Nucl Med Commun. 2010 Mar;31(3):232-8. doi: 10.1097/MNM.0b013e328334fc14.
In pediatric patients with abdominal Burkitt's lymphoma, the involvement of the gastrointestinal tract and abdominal lymph nodes are the main presenting feature of the disease. Chemotherapy is the main treatment modality and could be preceded by surgical excision of the abdominal masses.
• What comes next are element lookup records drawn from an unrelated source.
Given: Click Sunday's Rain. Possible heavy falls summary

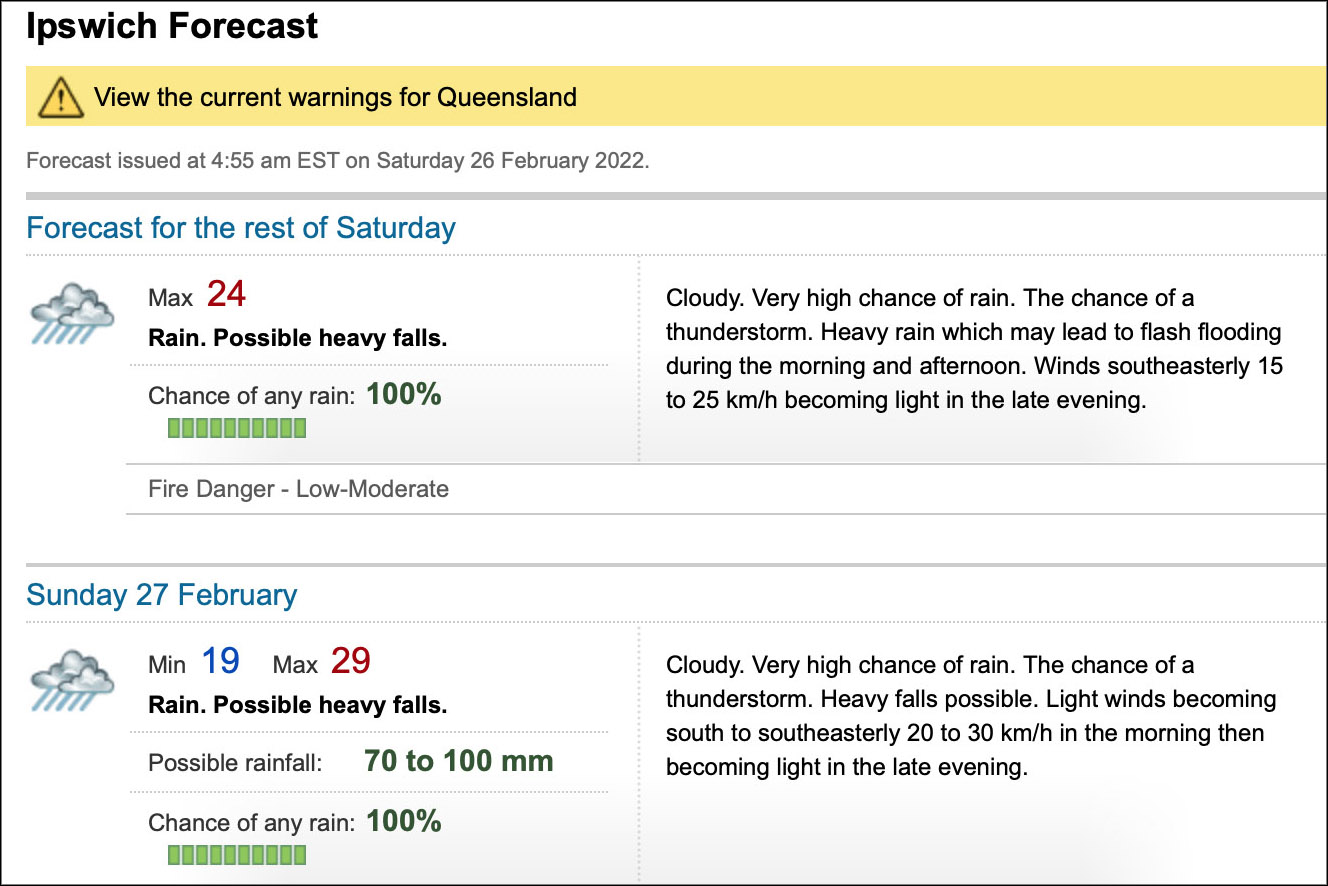Looking at the screenshot, I should (297, 705).
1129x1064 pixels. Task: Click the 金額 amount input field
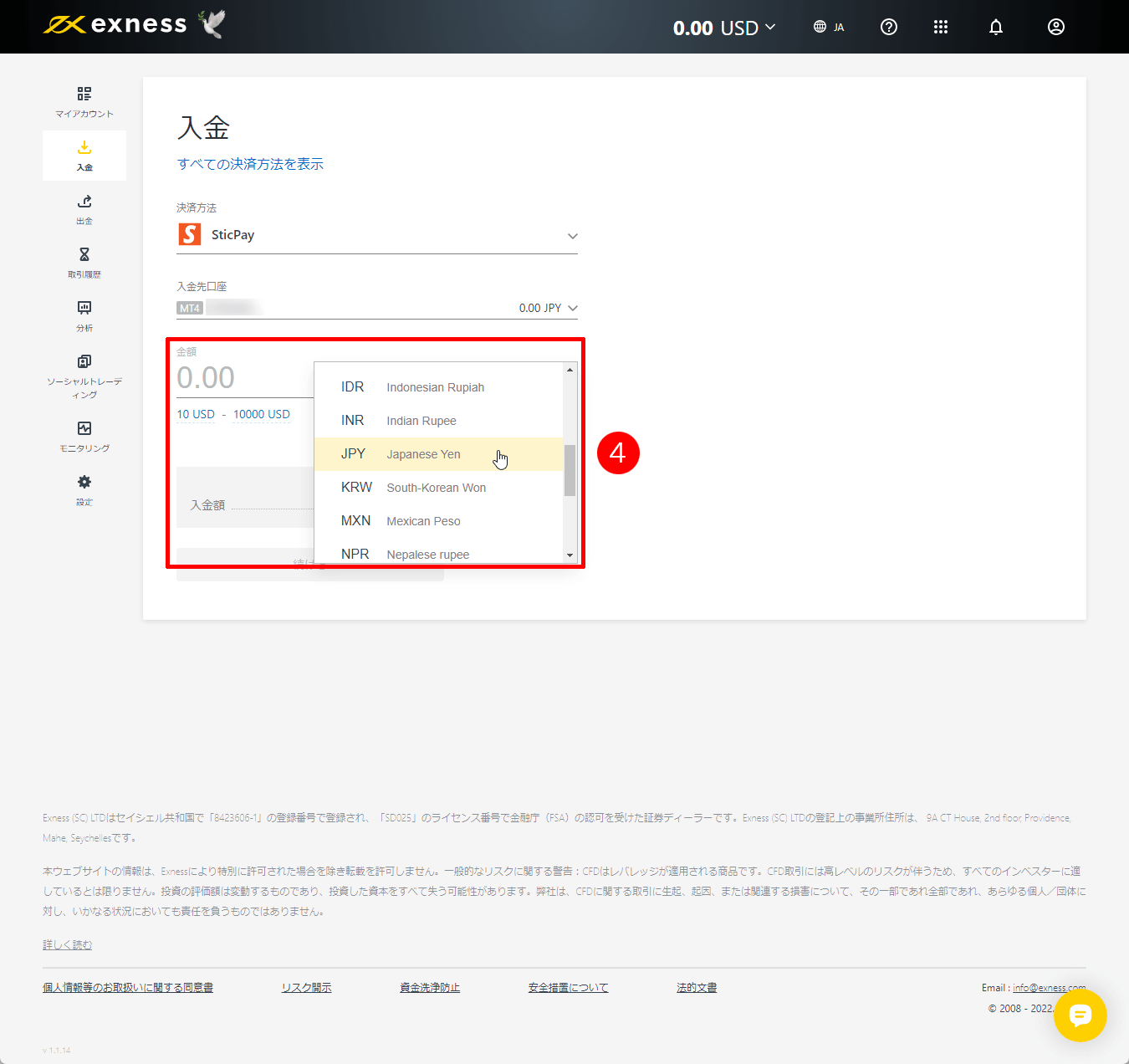pyautogui.click(x=234, y=377)
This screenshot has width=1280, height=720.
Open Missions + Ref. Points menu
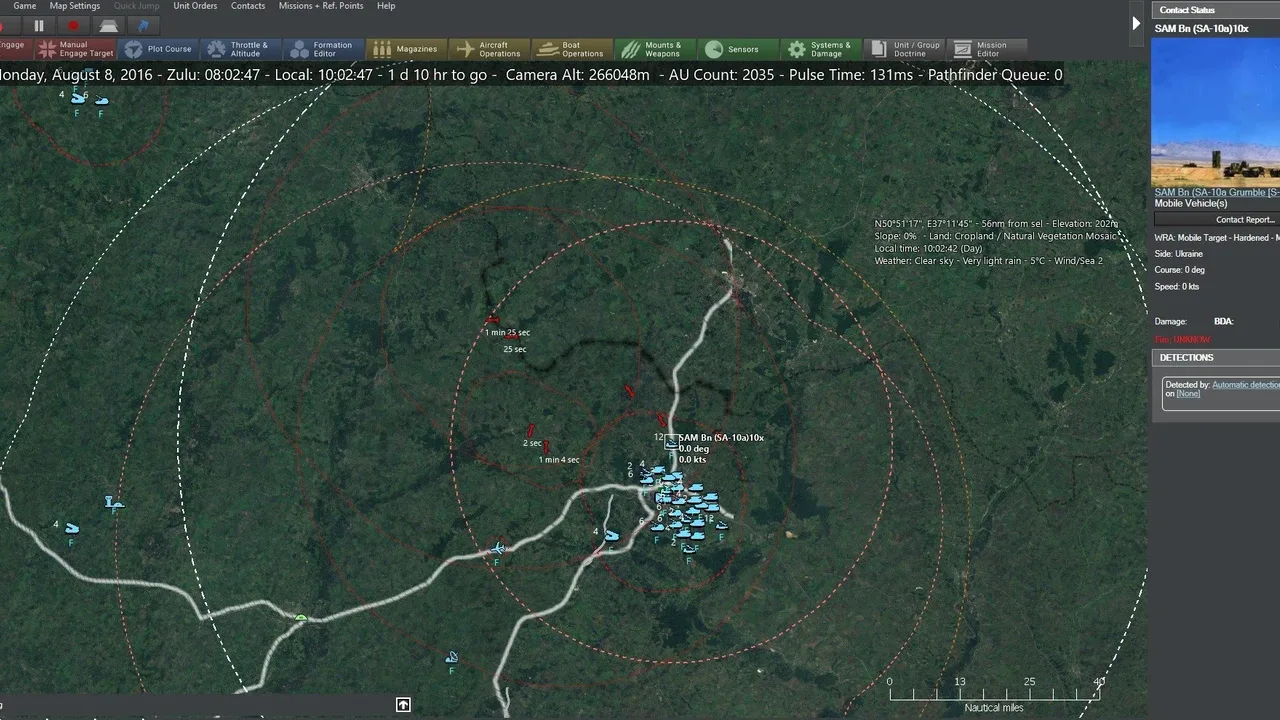[x=321, y=6]
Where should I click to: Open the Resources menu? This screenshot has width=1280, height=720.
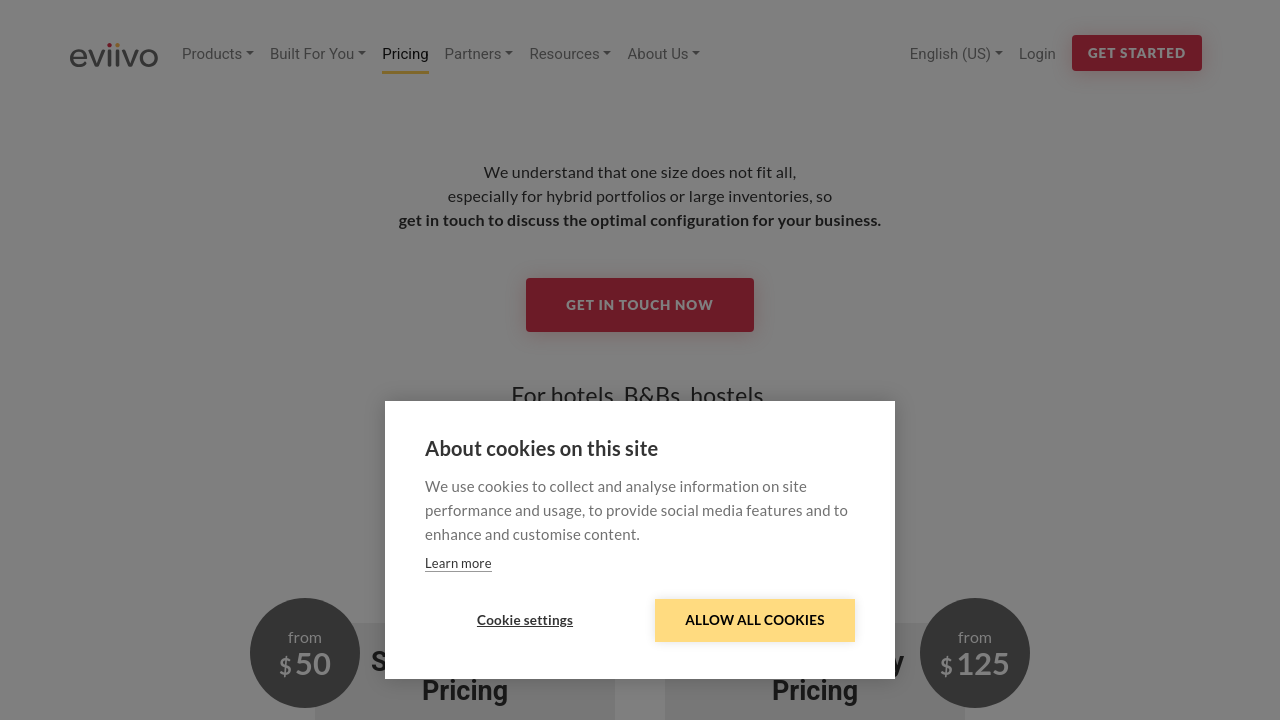569,54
To achieve cure or long-term disease-free survival a balance has to be struck between aggressive chemotherapy and the probability of tumor necrosis secondary to treatment complicated by acute infections, perforation or intestinal bleeding. F-18 fluorodeoxyglucose-positron emission tomography/computed tomography (F-18 FDG-PET/CT) has been recommended over conventional imaging modalities for the follow-up of these patients and for monitoring treatment response. As the incidences of postchemotherapy complications are high, the positive predictive value of PET/CT studies in these patients is very low and the false-positive rate is high from acute infections and tumor necrosis. Accordingly, histopathological confirmation of positive lesions on F-18 FDG-PET/CT studies is essential. This is especially important as post-therapy complications might present with nonspecific and nonurgent symptoms. At the same time initiating a second course of salvage chemotherapy is risky.
Retrospectively reviewed F-18 FDG-PET/CT studies for 28 pediatric patients with abdominal Burkitt's lymphoma and diffuse large B-cell lymphoma after their treatment with chemotherapy or surgery.
Four positive studies were found. All had pathological verification and were because of acute inflammation and tumor necrosis and there was no evidence of viable tumor cells. One patient had multiple recurrent lesions in the abdomen after the initial surgical excision and before starting chemotherapy. The incidence of acute complications in this series is 10.7%.
This study confirms the high incidence of tumor necrosis and inflammation after chemotherapy for the abdominal Burkitt's lymphoma and consequently, the incidence of true-positive F-18 FDG studies is low. This necessitates the need for histopathological confirmation of positive studies.
在患有腹部伯基特淋巴瘤的儿科患者中,胃肠道和腹部淋巴结受累是该疾病的主要表现特征。化疗是主要的治疗方式,在化疗之前可先对腹部肿块进行手术切除。为实现治愈或长期无病生存,必须在积极化疗与因治疗引发急性感染、穿孔或肠道出血等并发症导致肿瘤坏死的可能性之间取得平衡。对于这些患者的随访及治疗反应监测,推荐使用F-18氟脱氧葡萄糖正电子发射断层扫描/计算机断层扫描(F-18 FDG-PET/CT)而非传统成像方式。由于化疗后并发症的发生率较高,PET/CT检查在这些患者中的阳性预测值非常低,且急性感染和肿瘤坏死导致的假阳性率很高。因此,对F-18 FDG-PET/CT检查中阳性病变进行组织病理学确认至关重要。这一点尤为重要,因为治疗后并发症可能表现为非特异性和非紧急症状。同时,启动第二疗程的挽救性化疗存在风险。
回顾性分析28例患有腹部伯基特淋巴瘤和弥漫性大B细胞淋巴瘤的儿科患者在接受化疗或手术后的F-18 FDG-PET/CT检查结果。
发现4例阳性检查结果。所有结果均经病理证实,均为急性炎症和肿瘤坏死,无存活肿瘤细胞的证据。1例患者在初次手术切除后且在开始化疗前腹部出现多处复发病变。该系列中急性并发症的发生率为10.7%。
本研究证实腹部伯基特淋巴瘤化疗后肿瘤坏死和炎症的发生率较高,因此,F-18 FDG检查的真阳性发生率较低。这就需要对阳性检查结果进行组织病理学确认。